> **Excerpt provided**
______________________________
I watched the demolition of a house today. It was unequivocally awesome.
Two WVU students were sent to the hospital recently when the roof on which they were sitting collapsed. This focused a bunch of attention on the state of off-campus student housing, and as a result property inspectors are out in force; fines are being levied, and a few houses have even been condemned.
I wasn’t thinking about any of this as I walked across town this afternoon; my brain was full with stress from multiple looming projects at school, and I was in a pretty rotten and introspective mood because of it. Imagine my surprise, then, to wake up from my introversion to the sound of crashing masonry: just across the street, barely 50 feet away, a massive excavator was tearing a house apart. I walked a little further until I could find a good perch, then just watched, for almost an hour.
The first thing that struck me was the size and power of the machine they were using. I noted its model number and looked it up afterward, and what I was watching was actually a Kobelco 235SR LC Short Radius Hydraulic Excavator. You can find lots of information about it here, but what really amazed me as I was looking at it was the sheer power of the thing, especially the arm. This is what the arm did (under the skill of an obviously skilled and experienced driver): first it gripped a wall (using an opposable thumblike attachment attached to the bucket head), and then ripped it from the rest of the house. Then, the bucket obliterated everything (floors, rooms) behind where the wall was. Then, the operator used the bucket to tamp down the just-entropied materials into a ramp. Then the excavator drove onto the newly created excavator-roadway, and just by mashing the arm into the ground, raised the front of the excavator off the ground, allowing it to turn in place and start all over again.
23,200, ladies and gentlemen. From the Kobelco website, that’s the digging force, in pounds, of this arm. This means that when the arm pushes on something, it pushes on it with a force of over 11 tons. Just watching it work, it was obvious the excavator could easily flip itself over just using the downward force of the arm.
By the time I got there (at around 4:30) half the house was gone. I took these first two pictures (mmm…grainy PDA photos) at around 5 PM:
By 5:30, it looked like this.
Absolutely amazing. It was like watching my childhood Tonka truck dreams come to life. It was so cool I stayed until the house was complete rubble. A couple of other people stayed for a few minutes, but no one else stayed as long as I did. Lightweights.
The only thing that marred the whole experience was that I kept wondering if the police would stop by and tell me to move along, because even watching a public event these days feels like the kind of thing that can put one on an FBI watch list. I realize that there must be a balance between freedom and security, but the pendulum has swung too far. Hopefully it’ll swing back soon.
______________________________
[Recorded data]

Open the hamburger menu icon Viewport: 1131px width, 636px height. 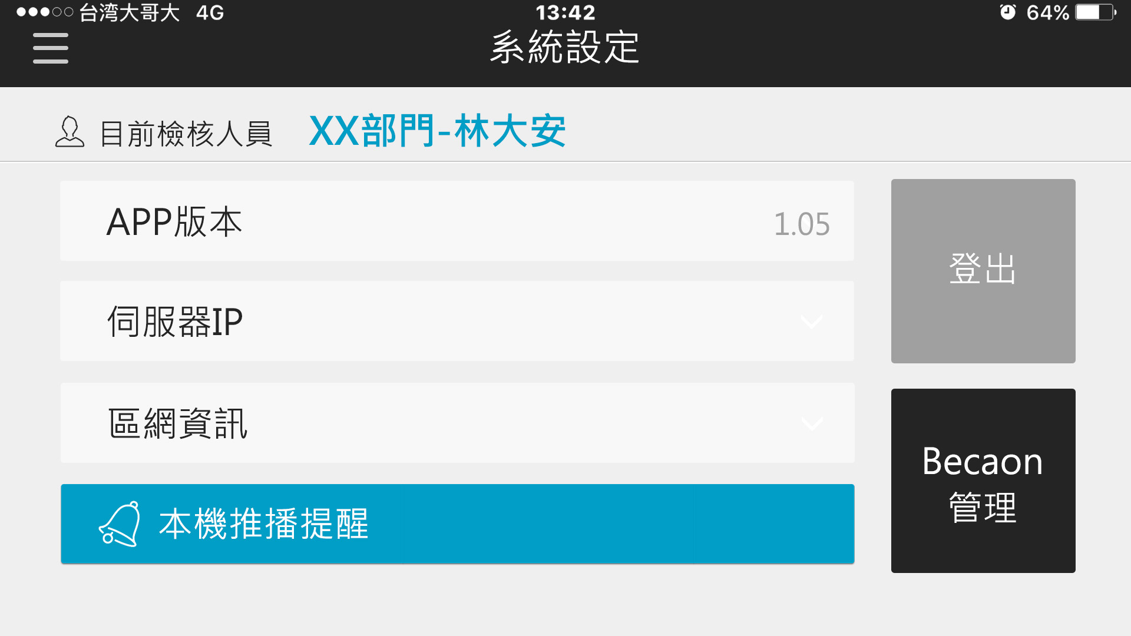51,48
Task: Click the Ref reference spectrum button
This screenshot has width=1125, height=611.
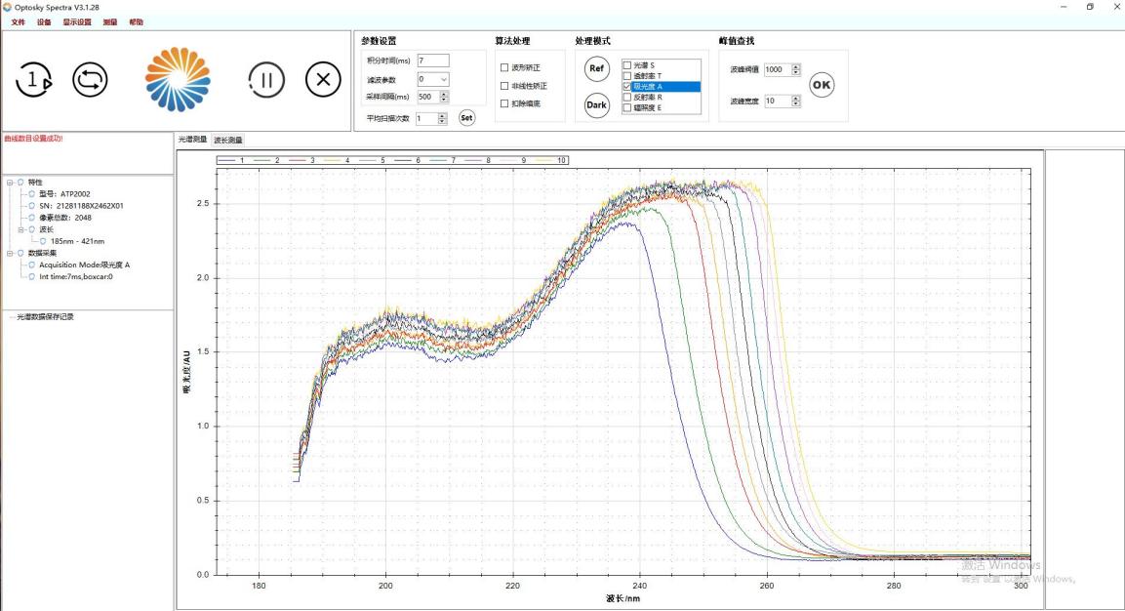Action: pos(597,68)
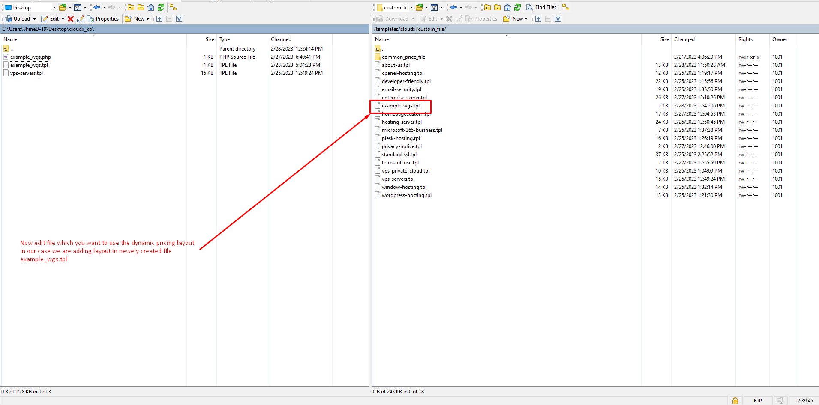Screen dimensions: 819x405
Task: Click the local Edit toolbar button
Action: coord(51,19)
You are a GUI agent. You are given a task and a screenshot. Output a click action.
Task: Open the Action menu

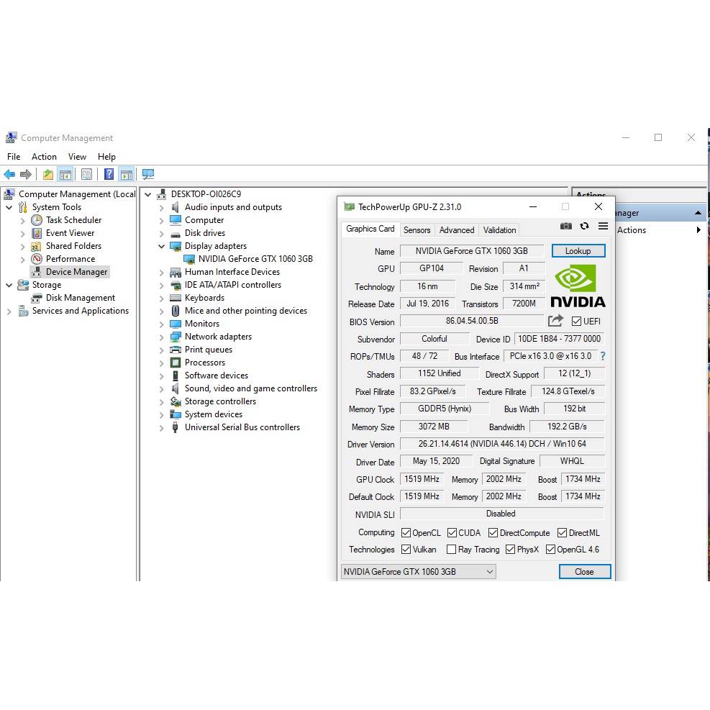(44, 157)
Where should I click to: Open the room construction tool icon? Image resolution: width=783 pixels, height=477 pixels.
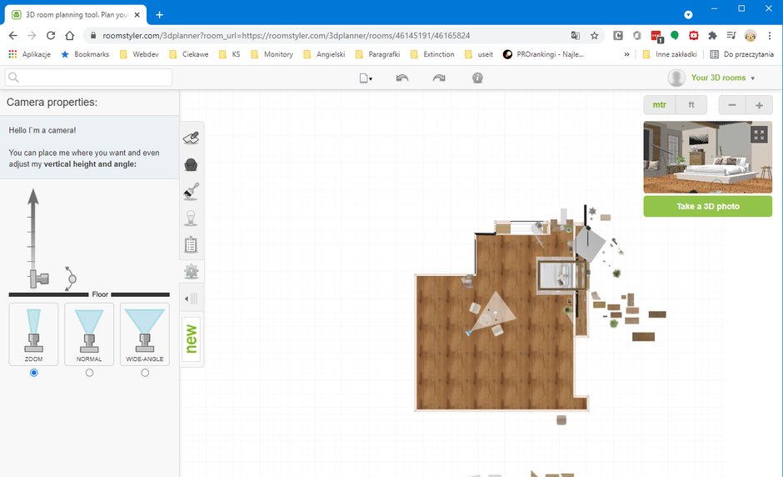[x=192, y=138]
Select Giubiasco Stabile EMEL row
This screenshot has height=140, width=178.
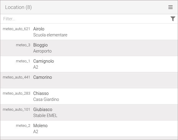(89, 113)
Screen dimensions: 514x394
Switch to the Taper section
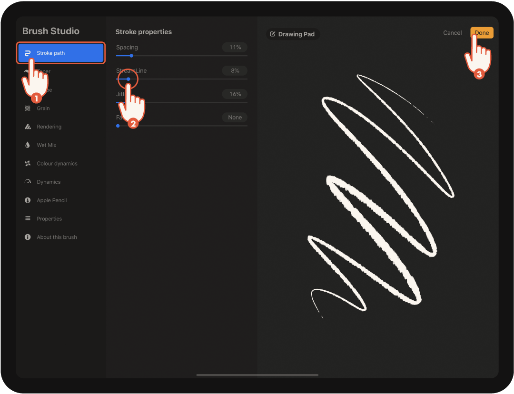tap(45, 71)
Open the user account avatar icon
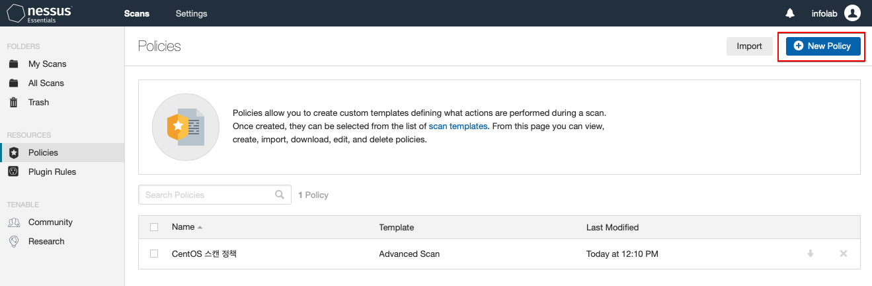 852,13

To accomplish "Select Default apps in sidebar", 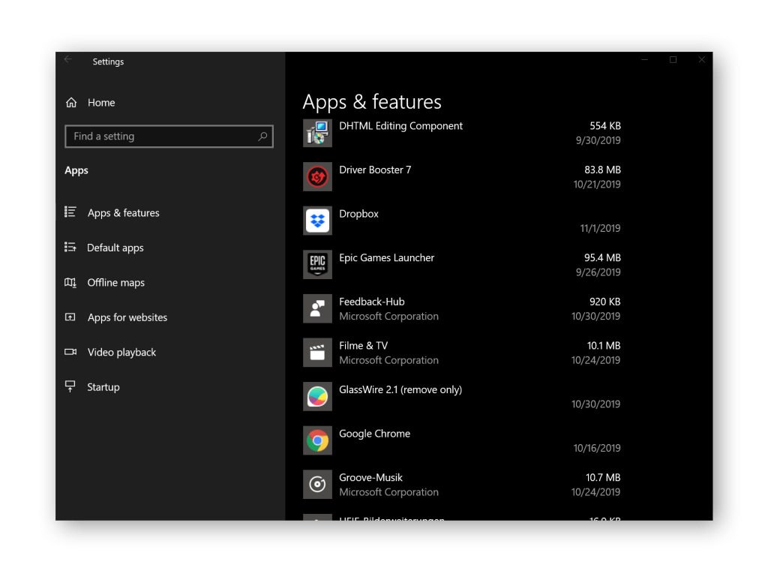I will [115, 248].
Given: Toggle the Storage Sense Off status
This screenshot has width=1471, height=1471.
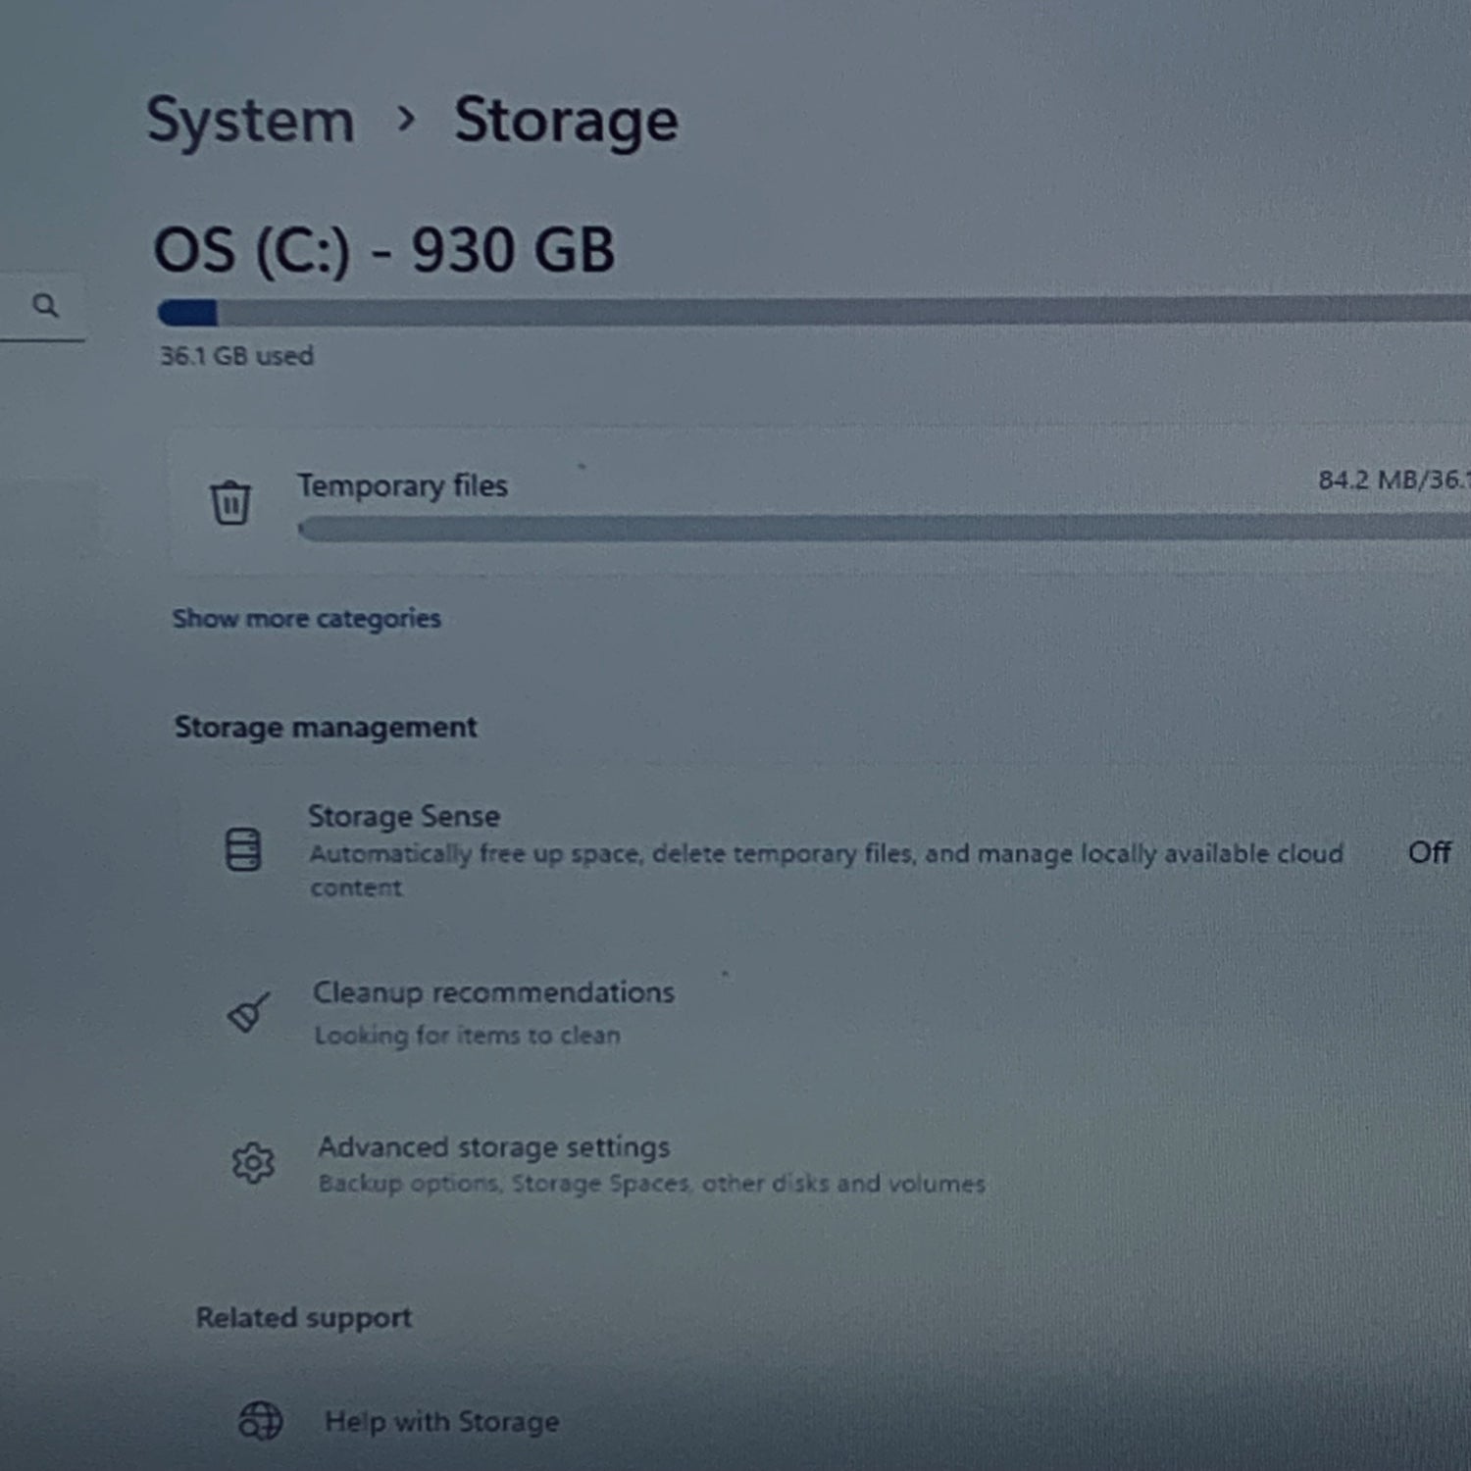Looking at the screenshot, I should [x=1429, y=852].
______________________________
> **Work task 1**
Answer these questions about the demolition post, one line each:
(a) Why were two WVU students sent to the hospital?
(b) According to the Kobelco website, what is the digging force of the excavator's arm, in pounds?
(c) At around what time did the writer arrive at the demolition?
> **Work task 2**
Summarize the demolition post in two sentences.
The listing is not needed for any of the work here.

> **Task answer 1**
(a) The roof they were sitting on collapsed.
(b) 23,200 pounds.
(c) Around 4:30.

> **Task answer 2**
While walking across town in a stressed mood, the writer came upon a Kobelco excavator tearing down a house and watched for almost an hour, amazed by the power of its arm. The writer stayed until the house was complete rubble, though the experience was marred by a worry that police might tell onlookers to move along.